— Сначала порядок наведите, а потом требуйте, — поддержал другой голос. — Начальства — выше крыши, а работать некому.

— Что?! — выкрикнул начальник, и его шея, затянутая белой рубашкой с галстуком, побагровела. — Как вы разговариваете с начальником участка?! Сегодня же пишу докладную.

Начальник круто повернулся, двинулся к двери. На пороге он обернулся:

— Ваши любовные похождения мне тоже известны, Мальцев.

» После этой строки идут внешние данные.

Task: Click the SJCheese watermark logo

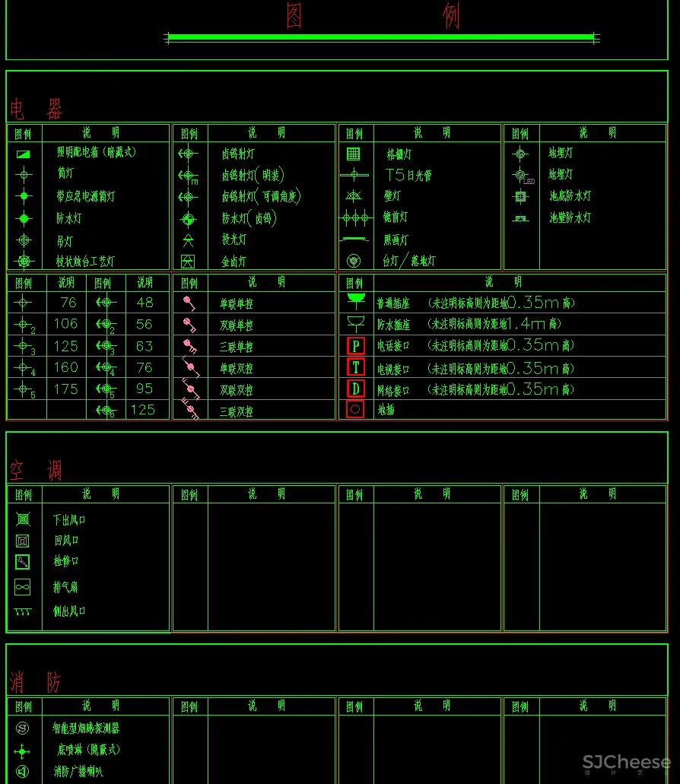Action: 626,763

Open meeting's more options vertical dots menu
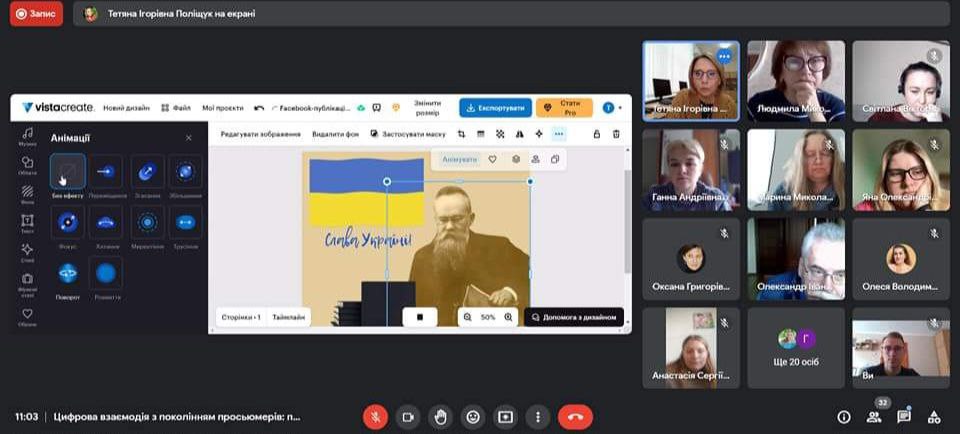[x=538, y=416]
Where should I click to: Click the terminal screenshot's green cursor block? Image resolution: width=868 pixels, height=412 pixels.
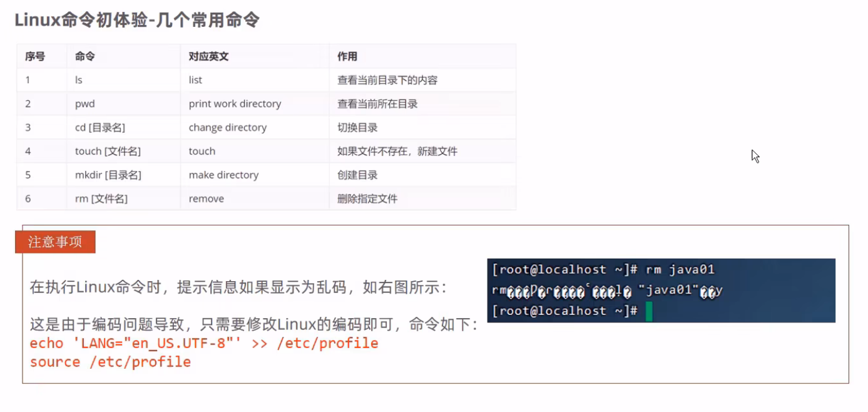point(649,311)

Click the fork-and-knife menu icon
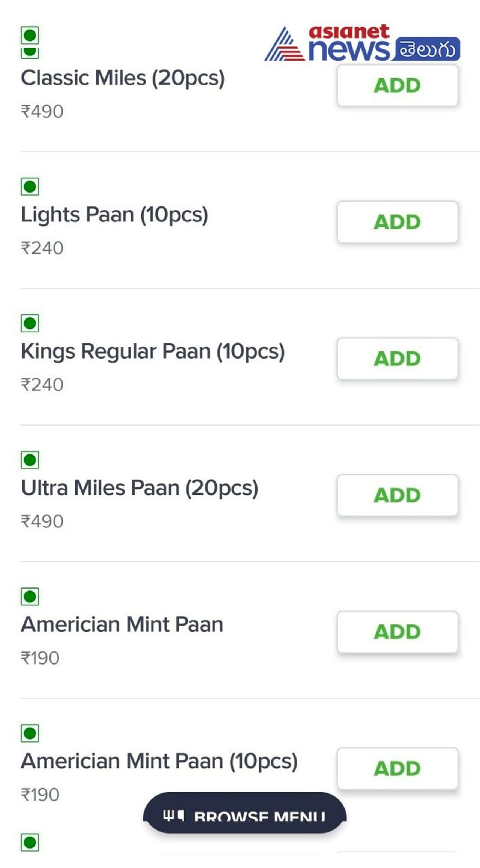[173, 815]
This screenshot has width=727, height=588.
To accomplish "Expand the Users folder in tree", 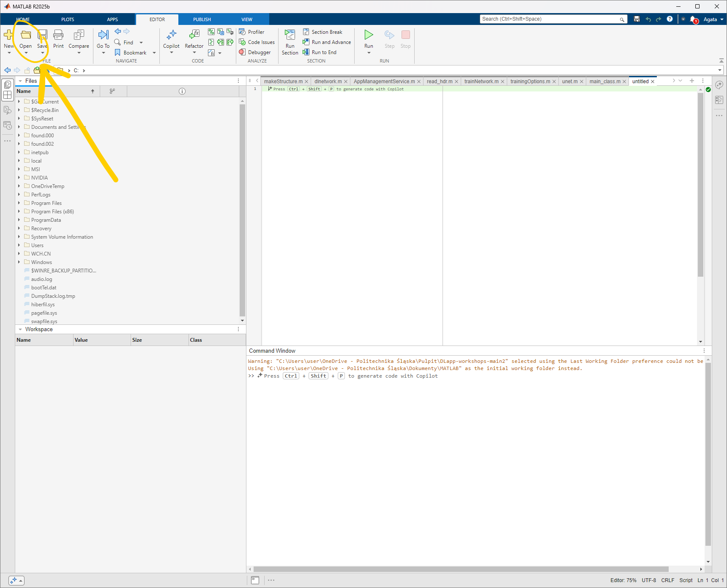I will click(19, 245).
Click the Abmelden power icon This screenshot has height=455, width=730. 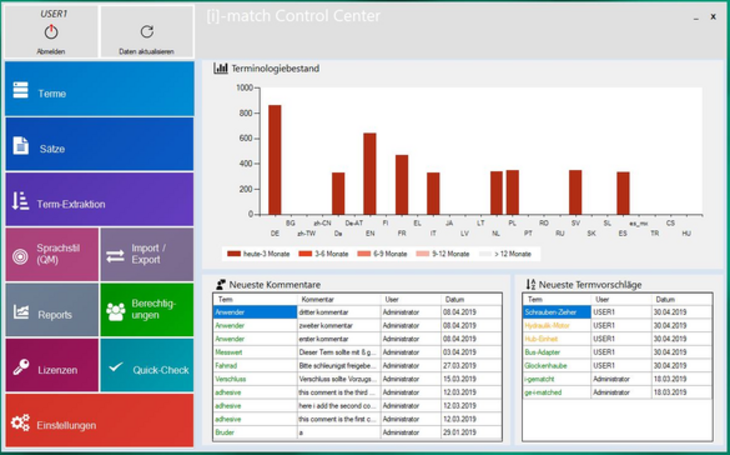(51, 32)
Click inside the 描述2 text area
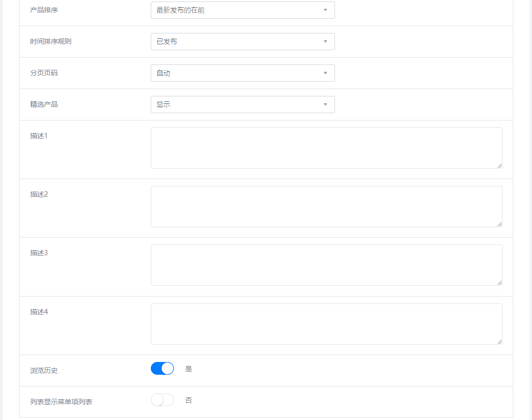532x420 pixels. [x=326, y=207]
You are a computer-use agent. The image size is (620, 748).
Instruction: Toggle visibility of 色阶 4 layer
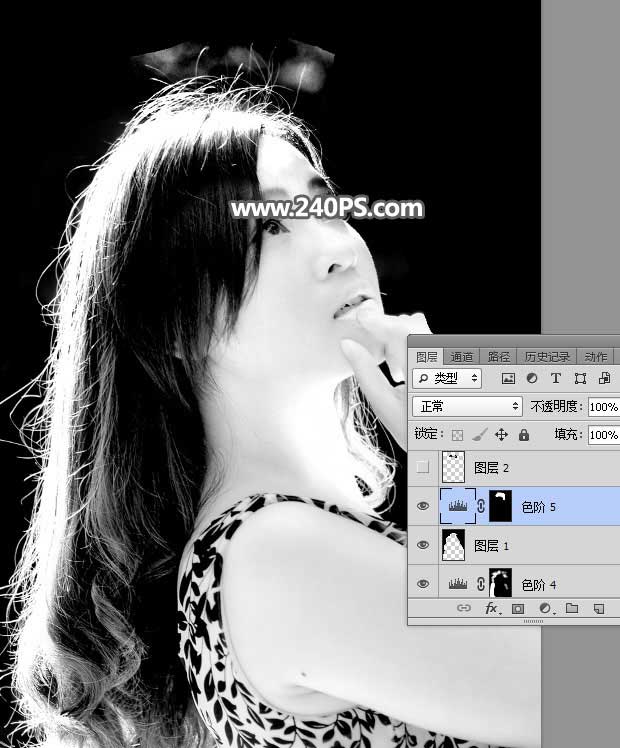[x=423, y=583]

Бригадир, коммунист, двое детей, позор!

Николай рванулся к нему, но двое монтажников схватили его за руки, удержали.

— Ничего, на парткоме обо всем поговорим! Немедленно работать!

С треском захлопнулась дверь конторки, и стало тихо, и только тогда все увидели стоявшую у двери растерянную и подавленную Машу.

— Цирк! — сказал один из монтажников. — Не начальник, а прямо Кио.

— Завтра забудет, — ответил второй. — Чайник. Покипятился и остыл…

Открылась дверь, и радостный голос сообщил:

— Конструкции наверх подают!

— Это дело! Потопали, хлопцы!

Николай стоял у стола, тяжело дышал и не смотрел на Машу. Все хлынули к выходу, осторожно обходя застывшую на пороге девушку.

И Николай тоже прошел мимо, не взглянув на нее, со стиснутыми зубами и вздувшимися под скулами желваками.

Гудела и торопилась вперед стройка, ревели на котловане бульдозеры и экскаваторы.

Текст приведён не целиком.